Тоска, да, тоска. Не буря гнева, не ненависть и отвращение, не быстрое обдумывание ответных мер и способа отразить удар. А тоска. Странное, удивительное, тягостное ощущение тоски. Отчего? Может быть, это то, что Платон называет несходством сущего. Сорвать бы сейчас с себя черную одежду и надеть панцирь, подать команду вооруженным воинам и на расставленную западню ответить ударом. Если б я сейчас дал приказ, сомкнулись бы челюсти ворот и никто бы не скрылся. Нет, я не сделаю этого. Отчего? Тоска. Что я создал? Никогда еще Флоренция, итальянские Афины, не цвела, как теперь. Я — не тиран народу, который любит меня, поет мои песни, богатеет под моей властью. Я собрал здесь такие сокровища искусства, что в Европе нет короля, который бы мне не завидовал. Я сочиняю для народа карнавальные песенки, я люблю свой народ и этот город. И охраняю Италию. Хочу для нее мира. Хочу, чтобы папа был властелином духовным и руководил нами в святом благочестии. А он хочет быть также властелином светским и управлять нами в интересах своей семьи. Если я хоть на мгновенье перестану сдерживать захватнические стремления и аппетиты всех этих его племянников, сейчас же всюду вспыхнут войны, и в стране, ослабленной непрестанным взаимным истреблением, охваченной голодом, каждый будет делать, что хочет. И Альпы расступятся, чтоб пропустить французские войска, и Магометовы мусульманские орды заполонят страну. Тоска от тщетности всего. Нет, не смотрят вдаль все эти Риарио, делла Ровере, родственники, племянники, дяди, старик в тиаре, энергичный и злобный, беспрестанно ссорящийся со всеми итальянскими государствами и рассылающий свои интердикты. Тоска. Почему? Нужно действовать. Быстро. Немедленно. Что это я вдруг так ослаб? Слишком люблю своих римских элегиков, слишком много занимаюсь Платоном, — нет, это пустая мечта… Действовать. Действовать круто, беспощадно.

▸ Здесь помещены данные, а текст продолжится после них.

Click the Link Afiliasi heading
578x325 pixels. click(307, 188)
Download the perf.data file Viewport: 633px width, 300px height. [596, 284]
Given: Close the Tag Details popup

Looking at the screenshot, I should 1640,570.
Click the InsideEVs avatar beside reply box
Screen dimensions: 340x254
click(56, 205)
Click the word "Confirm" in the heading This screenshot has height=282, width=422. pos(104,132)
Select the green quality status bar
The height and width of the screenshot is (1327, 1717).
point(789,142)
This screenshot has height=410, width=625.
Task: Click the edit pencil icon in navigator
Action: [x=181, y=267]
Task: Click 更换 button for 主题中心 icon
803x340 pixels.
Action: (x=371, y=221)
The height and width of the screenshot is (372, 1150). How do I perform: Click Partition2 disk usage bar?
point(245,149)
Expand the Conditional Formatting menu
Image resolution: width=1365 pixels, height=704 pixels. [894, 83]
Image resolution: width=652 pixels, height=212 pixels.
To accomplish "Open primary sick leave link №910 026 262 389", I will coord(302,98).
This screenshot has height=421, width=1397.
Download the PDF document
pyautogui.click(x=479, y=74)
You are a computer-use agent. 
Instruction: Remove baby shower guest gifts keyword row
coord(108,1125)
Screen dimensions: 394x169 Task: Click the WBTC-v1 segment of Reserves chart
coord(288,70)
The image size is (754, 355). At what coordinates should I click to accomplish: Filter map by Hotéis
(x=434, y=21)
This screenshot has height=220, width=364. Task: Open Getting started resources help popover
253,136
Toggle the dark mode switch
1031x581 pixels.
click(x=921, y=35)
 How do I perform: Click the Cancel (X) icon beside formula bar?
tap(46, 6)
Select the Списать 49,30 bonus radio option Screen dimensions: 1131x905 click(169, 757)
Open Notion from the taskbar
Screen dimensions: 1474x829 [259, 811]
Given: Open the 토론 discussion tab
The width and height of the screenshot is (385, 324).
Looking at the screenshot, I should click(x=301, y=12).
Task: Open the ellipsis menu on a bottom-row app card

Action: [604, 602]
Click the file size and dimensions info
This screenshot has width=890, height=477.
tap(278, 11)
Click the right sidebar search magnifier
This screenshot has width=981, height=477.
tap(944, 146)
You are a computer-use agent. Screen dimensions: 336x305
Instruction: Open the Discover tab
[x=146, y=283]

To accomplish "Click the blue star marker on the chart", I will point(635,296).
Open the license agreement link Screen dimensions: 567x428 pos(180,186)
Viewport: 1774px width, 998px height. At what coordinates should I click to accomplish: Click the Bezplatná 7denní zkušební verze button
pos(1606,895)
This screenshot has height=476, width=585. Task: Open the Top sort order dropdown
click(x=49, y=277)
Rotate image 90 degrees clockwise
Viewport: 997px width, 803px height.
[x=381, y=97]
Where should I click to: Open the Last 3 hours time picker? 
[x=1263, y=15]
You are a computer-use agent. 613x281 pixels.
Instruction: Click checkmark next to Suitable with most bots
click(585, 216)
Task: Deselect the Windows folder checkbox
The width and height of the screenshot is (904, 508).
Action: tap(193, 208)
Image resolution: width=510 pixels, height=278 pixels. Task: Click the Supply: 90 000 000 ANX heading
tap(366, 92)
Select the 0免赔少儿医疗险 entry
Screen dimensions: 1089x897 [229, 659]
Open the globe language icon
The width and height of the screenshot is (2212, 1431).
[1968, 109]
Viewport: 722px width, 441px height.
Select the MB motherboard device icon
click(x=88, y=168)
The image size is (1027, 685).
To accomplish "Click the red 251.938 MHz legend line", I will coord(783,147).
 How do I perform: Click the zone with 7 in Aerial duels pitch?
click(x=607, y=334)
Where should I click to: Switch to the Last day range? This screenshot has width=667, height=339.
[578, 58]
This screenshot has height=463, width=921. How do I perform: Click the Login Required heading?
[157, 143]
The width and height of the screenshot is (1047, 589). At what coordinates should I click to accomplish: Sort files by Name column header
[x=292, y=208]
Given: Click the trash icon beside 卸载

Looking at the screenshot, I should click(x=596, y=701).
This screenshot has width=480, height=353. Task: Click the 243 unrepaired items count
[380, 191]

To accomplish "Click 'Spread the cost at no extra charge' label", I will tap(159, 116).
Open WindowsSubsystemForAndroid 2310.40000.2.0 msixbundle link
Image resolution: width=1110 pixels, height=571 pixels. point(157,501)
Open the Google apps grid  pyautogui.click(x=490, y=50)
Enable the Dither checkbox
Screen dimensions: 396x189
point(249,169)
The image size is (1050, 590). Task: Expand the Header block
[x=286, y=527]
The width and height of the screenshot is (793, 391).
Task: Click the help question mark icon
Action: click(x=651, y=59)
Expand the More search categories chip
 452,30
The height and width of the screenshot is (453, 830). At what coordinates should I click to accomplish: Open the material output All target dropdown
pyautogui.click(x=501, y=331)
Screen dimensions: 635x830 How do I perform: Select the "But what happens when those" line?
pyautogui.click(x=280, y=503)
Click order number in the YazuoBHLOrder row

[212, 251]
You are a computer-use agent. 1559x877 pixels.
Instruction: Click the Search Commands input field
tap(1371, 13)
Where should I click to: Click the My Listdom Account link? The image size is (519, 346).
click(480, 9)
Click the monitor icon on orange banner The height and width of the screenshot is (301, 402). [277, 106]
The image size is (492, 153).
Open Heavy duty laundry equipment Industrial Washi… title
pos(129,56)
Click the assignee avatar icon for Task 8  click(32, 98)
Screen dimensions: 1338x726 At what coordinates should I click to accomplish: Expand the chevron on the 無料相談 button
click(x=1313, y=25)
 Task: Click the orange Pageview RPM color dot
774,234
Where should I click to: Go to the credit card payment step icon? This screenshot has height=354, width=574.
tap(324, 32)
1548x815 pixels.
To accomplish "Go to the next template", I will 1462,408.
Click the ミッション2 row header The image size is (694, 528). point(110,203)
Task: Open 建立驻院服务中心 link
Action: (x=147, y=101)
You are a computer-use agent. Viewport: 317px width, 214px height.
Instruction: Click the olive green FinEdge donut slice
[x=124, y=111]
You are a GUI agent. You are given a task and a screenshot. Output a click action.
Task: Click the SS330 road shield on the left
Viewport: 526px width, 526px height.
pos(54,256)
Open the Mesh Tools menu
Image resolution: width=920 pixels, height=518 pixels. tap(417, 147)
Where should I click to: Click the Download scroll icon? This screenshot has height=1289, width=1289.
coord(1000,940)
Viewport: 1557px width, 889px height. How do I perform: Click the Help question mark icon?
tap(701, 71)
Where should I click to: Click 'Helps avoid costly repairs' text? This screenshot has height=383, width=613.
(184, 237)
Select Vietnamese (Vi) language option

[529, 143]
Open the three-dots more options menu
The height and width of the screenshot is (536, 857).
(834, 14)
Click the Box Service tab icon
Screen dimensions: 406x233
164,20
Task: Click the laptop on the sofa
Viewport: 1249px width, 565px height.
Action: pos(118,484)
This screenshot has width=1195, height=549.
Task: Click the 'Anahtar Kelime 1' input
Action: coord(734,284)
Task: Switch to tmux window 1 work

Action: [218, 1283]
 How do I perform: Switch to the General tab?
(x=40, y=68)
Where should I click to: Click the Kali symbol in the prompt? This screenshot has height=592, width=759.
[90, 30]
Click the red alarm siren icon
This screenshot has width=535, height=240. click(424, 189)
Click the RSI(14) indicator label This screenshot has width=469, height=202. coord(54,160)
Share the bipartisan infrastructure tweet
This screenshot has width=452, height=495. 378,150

…illius tristissima noctis imago
qua mihi supremum tempus in urbe fuit…
"…той печальнейший образ ночи, когда уж недолго мне в городе быть оставалось…" Довольно! Сейчас — вспоминать Овидия! Сейчас, когда я одним словом могу закрыть ворота и направить острия копий в грудь врага, сейчас вспоминать Овидиевы томления! Да, так называл это философ: несходство сущего, откуда когда-нибудь брызнет струей для того, кто не проник до его ядра, вся слабость жизни. А может быть, и то, что в памяти моей вдруг всплыли именно эти Овидиевы стихи, неспроста: это знаменье! Поэт, сосланный на варварский Понт, не умирал от большей тоски, чем умирал бы я, если бы мне пришлось расстаться с тобой, Флоренция, если бы я был удален от тебя, дорогой мой город, город пламенный, город навеки любимый, tristissima noctis imago, печальнейший образ ночи, если б я знал, что даже свет звезд остановился над моим городом, нарушая свой чин, — но от неги и любви.
Джулиано стоит совсем близко.
— Ты слышишь, что я говорю? — произносит он горячо и страстно. — Тебе все ясно? Пизанский архиепископ Сальвиати приехал тайно в ночи, жаждет выслужить себе кардинальскую шапку, Рафаэль Риарио приехал нынче утром с большой свитой, в которой много переодетых папских солдат, Якопо Пацци расставил подозрительных незнакомцев вдоль мостов и на перекрестках, перед дворцом Синьории…
Лоренцо повернулся к брату, и лицо его было уже спокойно. Обычным своим голосом он промолвил:
— Из всего этого важны только две вещи, Джулиано, только две. — Он посмотрел прямо в глаза брату. — Две вещи: утренняя месса и рев львов…
Колокольный звон умолк, больше медлить нельзя. Кардинала уже облачили в богослужебное одеяние, и храм Санта-Мария-дель-Фьоре переполнен. Святой воды на всех недостало.
— А ты? — Джулиано схватил руку Лоренцо, но тот легонько ее высвободил.
— Я пойду, — ответил он. — Не верю, не верю я, чтоб они были способны на что-нибудь подобное. А если б и так, я всегда предпочитаю смотреть прямо в лицо событиям. Ты это знаешь… Да если б я не пошел, было б еще хуже!